**Record excerpts**
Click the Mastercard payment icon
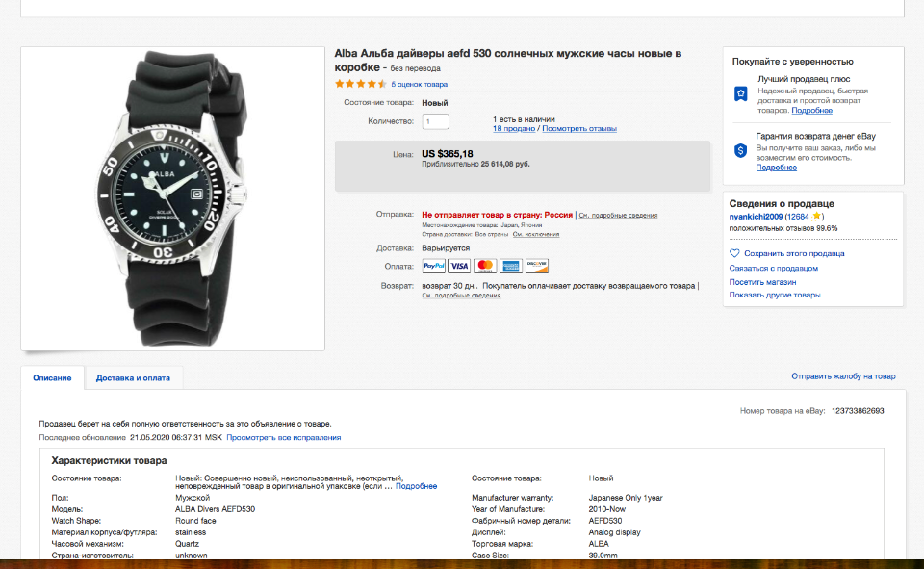924x569 pixels. point(485,266)
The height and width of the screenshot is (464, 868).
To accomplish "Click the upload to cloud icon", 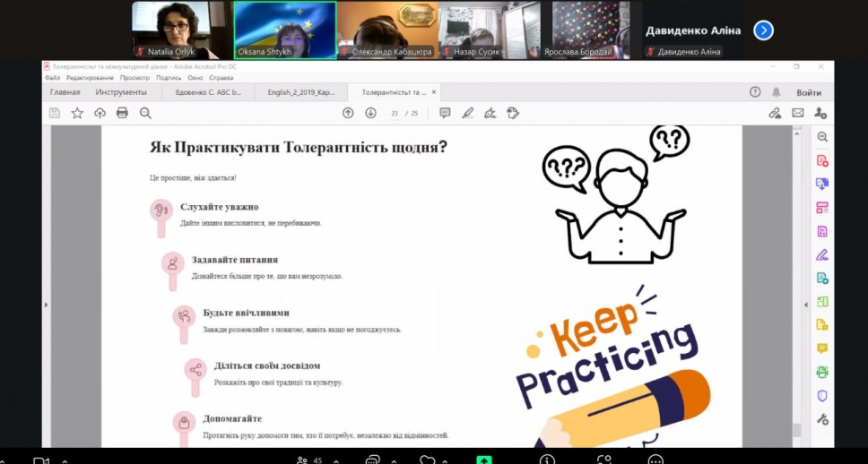I will click(100, 113).
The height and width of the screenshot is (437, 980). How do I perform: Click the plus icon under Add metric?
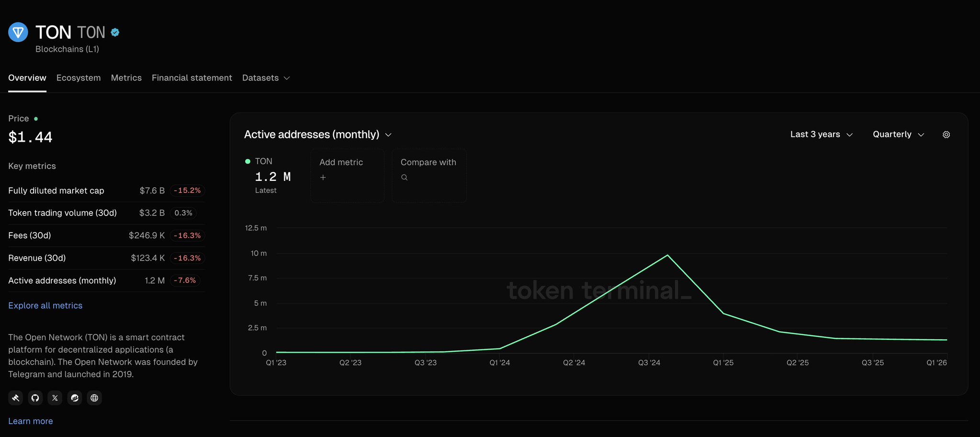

**Prompt**
Show all lines from the listing above in which "screenshot" appears.

**Your solution**
The height and width of the screenshot is (464, 868).
The height and width of the screenshot is (437, 980). How do I perform: Click the plus icon under Add metric?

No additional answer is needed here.